P (p is in cluster A) = P(p is part of an apple | cluster A is an apple) * P (cluster A is an apple)

+ P(p is part of a strawberry | cluster A is a strawberry) * P (cluster A is a strawberry)

+ P(p is part of a raspberry | cluster A is a raspberry) * P (cluster A is a raspberry)

If this probability is high, then we are more likely to put p in cluster A, even if the feature vector distance to the current mean of A is not the minimum.

Using other approaches for segmentation with our algorithm

With the mean-shift and graph based approaches, it isn't exactly clear yet how we will incorporate labeling guesses in assisting the segmentation. However, we do want to explore these other methods before we commit to using k-means.

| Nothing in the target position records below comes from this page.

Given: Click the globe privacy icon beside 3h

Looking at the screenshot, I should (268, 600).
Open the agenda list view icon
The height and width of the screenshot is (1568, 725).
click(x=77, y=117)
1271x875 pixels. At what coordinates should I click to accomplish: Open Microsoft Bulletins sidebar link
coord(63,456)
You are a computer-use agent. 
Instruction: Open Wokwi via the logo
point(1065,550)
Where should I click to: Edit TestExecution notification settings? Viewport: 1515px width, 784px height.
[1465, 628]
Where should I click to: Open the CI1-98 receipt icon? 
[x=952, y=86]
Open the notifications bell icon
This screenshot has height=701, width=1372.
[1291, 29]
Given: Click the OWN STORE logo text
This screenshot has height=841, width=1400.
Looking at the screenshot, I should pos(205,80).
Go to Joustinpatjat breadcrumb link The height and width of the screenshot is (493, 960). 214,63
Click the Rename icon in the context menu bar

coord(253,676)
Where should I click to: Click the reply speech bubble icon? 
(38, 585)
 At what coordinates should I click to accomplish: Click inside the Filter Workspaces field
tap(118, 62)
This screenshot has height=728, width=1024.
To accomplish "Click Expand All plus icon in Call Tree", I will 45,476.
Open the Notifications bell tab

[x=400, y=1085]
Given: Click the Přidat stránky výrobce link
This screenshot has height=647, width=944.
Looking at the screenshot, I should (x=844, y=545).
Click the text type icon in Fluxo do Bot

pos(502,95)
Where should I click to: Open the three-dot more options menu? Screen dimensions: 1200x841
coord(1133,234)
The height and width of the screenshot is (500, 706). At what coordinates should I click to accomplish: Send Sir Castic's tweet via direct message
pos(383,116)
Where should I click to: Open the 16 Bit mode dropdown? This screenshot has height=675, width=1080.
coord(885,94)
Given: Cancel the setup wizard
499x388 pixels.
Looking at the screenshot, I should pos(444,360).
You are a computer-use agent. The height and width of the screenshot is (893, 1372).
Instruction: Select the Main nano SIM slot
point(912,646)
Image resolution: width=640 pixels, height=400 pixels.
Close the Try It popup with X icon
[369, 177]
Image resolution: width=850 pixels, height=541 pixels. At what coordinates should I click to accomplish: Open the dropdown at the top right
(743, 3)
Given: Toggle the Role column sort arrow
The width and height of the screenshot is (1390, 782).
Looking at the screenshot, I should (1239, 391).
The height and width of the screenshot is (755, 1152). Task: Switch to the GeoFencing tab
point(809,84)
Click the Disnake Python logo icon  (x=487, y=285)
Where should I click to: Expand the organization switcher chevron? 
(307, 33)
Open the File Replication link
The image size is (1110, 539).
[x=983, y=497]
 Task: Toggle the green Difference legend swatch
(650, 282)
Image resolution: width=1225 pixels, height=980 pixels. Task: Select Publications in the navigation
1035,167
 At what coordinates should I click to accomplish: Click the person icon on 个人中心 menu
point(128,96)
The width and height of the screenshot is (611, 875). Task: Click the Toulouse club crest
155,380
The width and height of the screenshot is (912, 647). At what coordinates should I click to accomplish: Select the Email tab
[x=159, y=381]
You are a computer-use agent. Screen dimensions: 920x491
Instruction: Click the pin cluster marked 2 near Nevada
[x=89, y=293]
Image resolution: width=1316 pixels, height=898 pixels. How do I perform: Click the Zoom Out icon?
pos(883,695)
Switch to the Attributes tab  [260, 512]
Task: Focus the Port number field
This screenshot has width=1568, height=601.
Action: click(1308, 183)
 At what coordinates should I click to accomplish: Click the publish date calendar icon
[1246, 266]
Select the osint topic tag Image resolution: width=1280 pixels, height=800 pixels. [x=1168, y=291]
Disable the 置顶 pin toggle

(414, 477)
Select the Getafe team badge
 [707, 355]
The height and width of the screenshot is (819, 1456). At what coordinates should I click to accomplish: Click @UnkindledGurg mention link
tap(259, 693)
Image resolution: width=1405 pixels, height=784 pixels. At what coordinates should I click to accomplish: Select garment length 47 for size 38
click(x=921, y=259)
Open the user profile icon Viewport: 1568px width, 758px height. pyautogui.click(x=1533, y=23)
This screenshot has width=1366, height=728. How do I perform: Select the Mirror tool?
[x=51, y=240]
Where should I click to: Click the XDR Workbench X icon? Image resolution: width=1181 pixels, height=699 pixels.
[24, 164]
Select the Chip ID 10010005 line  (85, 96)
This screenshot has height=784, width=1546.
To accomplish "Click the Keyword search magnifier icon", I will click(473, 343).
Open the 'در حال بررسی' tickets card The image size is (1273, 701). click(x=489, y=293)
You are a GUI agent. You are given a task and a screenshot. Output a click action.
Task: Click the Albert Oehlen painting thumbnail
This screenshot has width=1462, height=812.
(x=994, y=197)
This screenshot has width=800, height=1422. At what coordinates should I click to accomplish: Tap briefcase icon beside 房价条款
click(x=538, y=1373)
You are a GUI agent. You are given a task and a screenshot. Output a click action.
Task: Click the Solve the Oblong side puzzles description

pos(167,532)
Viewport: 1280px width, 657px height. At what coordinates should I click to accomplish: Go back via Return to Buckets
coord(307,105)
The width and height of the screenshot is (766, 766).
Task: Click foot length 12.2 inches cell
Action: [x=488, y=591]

Graph based approach (in more detail)

http://www.cs.brown.edu/~pff/papers/seg-ijcv.pdf

Abstract and Link to Full Proposal

Indoor Scene Understanding via Parse Graphs

Abstract:

     The aim of this project is to explore a new approach to scene understanding from a single image. Rather than attempt to extract the precise 3D structure of the scene, the goal is to identify contextual and spatial relationships between different objects in the scene. From this we can estimate an approximate geometric layout that is sufficient for most applications, particularly navigation.
     Many techniques for this purpose use a pipeline of image segmentation, followed by classification of individual segments, and then derive some understanding of the scene. Instead of a pipeline approach where each step is independent of the other(s), we will use an iterative algorithm whereby the segmentation, classification, and scene understanding processes all assist one another.
     To accomplish this, we will be using a variation of the k-means clustering algorithm, where clusters are labeled at each iteration, and these labels influence how pixels are assigned to clusters on subsequent iterations. In addition, we will construct a parse graph whose nodes are all possible labels, and whose edges are all possible relationships between labels. At each iteration, we improve our understanding of the scene by setting the likelihoods of each label and relationship, eventually simplifying the graph to one that best fits the scene. Using this, we can approximate the depths and positions of objects relative to one another.

Link to Full Proposal

Monday, April 2, 2012

First Post

We are currently looking for potential test images to start with, this one we used fall quarter for k-means clustering, so we might use this one again.